[EXCERPT]:
One photographer allows his lens to enunciate the meaning of Bedford-Stuyvesant, where the rounded brown belly of a pregnant mother speaks of the future, Muslim women adorned in burkas speak about faith, and the Egyptian hieroglyphs on a rapper’s back pay homage to his ancestors.
Today, Bed-Stuy is more racially, economically and ethnically diverse, and it’s easier to find a vegan deli or yoga studio, but it was still battling the stigma of Bed-Stuy Do-or-Die as recently as 10 years ago. Despite the small world often painted by news accounts or rap lyrics, Russell K. Frederick decided to combat the court of public opinion by capturing the often undocumented essence of the community.

Frederick recalls sitting in a community board meeting in 1999, where attendees predicted the neighborhood would change drastically by 2010 and that rent for a studio apartment would be $1,000. Back then it was a far-fetched prediction, but it has since come true. I sat down with Frederick for a short Q&A to discuss how those predictions have come true and the significance of photography as a means of storytelling.

Q. What inspired your photographic journey into the life and culture of Bedford-Stuyvesant and its residents?

A. Bed-Stuy had a bad connotation. When I told people where I lived, they would twist up their faces and cringe, and I was asked if I had a bulletproof vest and a helmet in my bag. I bookmarked all of these things that people said about my community and what they thought about it opposed to how it truly was.

[INFORMATION PROVIDED]:
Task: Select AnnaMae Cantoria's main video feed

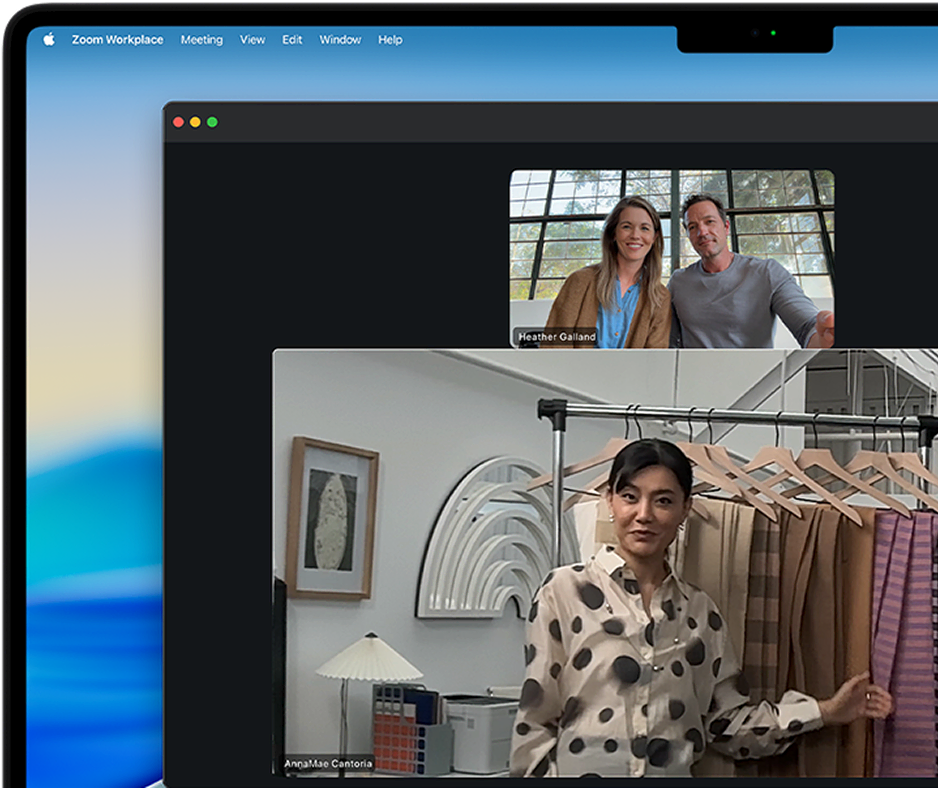Action: [605, 562]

[JOB 1]: Output the passage of the Bed-Stuy photography article between "A. Bed-Stuy had a" and "it truly was.", inclusive.
[JOB 2]:
Answer these questions using the Bed-Stuy photography article:
(a) In what year did Frederick sit in the community board meeting?
(b) What rent for a studio apartment did attendees at that meeting predict?
(c) What did people ask Frederick whether he carried in his bag?
[JOB 3]: Extend the Bed-Stuy photography article from where it stops.
The material isn't needed here.

[REPLY 1]:
A. Bed-Stuy had a bad connotation. When I told people where I lived, they would twist up their faces and cringe, and I was asked if I had a bulletproof vest and a helmet in my bag. I bookmarked all of these things that people said about my community and what they thought about it opposed to how it truly was.

[REPLY 2]:
(a) 1999
(b) $1,000
(c) A bulletproof vest and a helmet

[REPLY 3]:
They saw the shootings on the news and in the newspapers, and in addition to the crime they saw on the news, they developed a perception about the community through rap music.

When I would hear these things, I would just shake my head and laugh. They did not know it was a place of family, community, love, honor, and diverse culture. So, instead of defending the community, I thought it was time to let the pictures speak.

Q. Part of your goal as photographer is to capture the true essence of Bed-Stuy, the largely unknown beauty to counter the lone concept of Do-or-Die, Bed-Stuy. One of your photographs is of Bloods gang members. What does that signify or say about Bed-Stuy’s make-up, and what should it say to the onlooker?

A. That photo happened [organically] when I ran into a young man that I was mentoring who was a part of the Bloods gang. Once he and his friends saw my camera, they all fell in line to take the photograph. They threw up their gang symbols and posed.

I asked them what made them join. They said it was for safety and love. They did not have to worry about getting robbed, jumped or bullied, and by joining they had back up, support…strength in numbers. They felt a sense of safety and love from a lot of the guys. They got things they weren’t getting from home: food, money, and tips on surviving in the streets. After hearing their stories, it made me think about what they were missing at home. It was a gang to the outside world, but a brotherhood to them. I got the sense that these were good kids that really needed some guidance from men.

To the visitor the image will say, “This is real.” This is an issue that we have. The underlying issue is about missing fathers. These young men are gravitating towards one masculine presence they have access to.

Q. Gentrification in Bed-Stuy is multi-layered, but what role does the neighborhood’s historical racial make-up play in that discussion?

A. Bed-Stuy was white at one point, then black people came and the community changed. And now that the neighborhood is evolving, the community is changing again. There is a strong sense of solidarity in the community. We don’t own much, but we take extreme pride in what we do own. It’s always been an uphill battle – we haven’t always had support from banks, police, or businesses.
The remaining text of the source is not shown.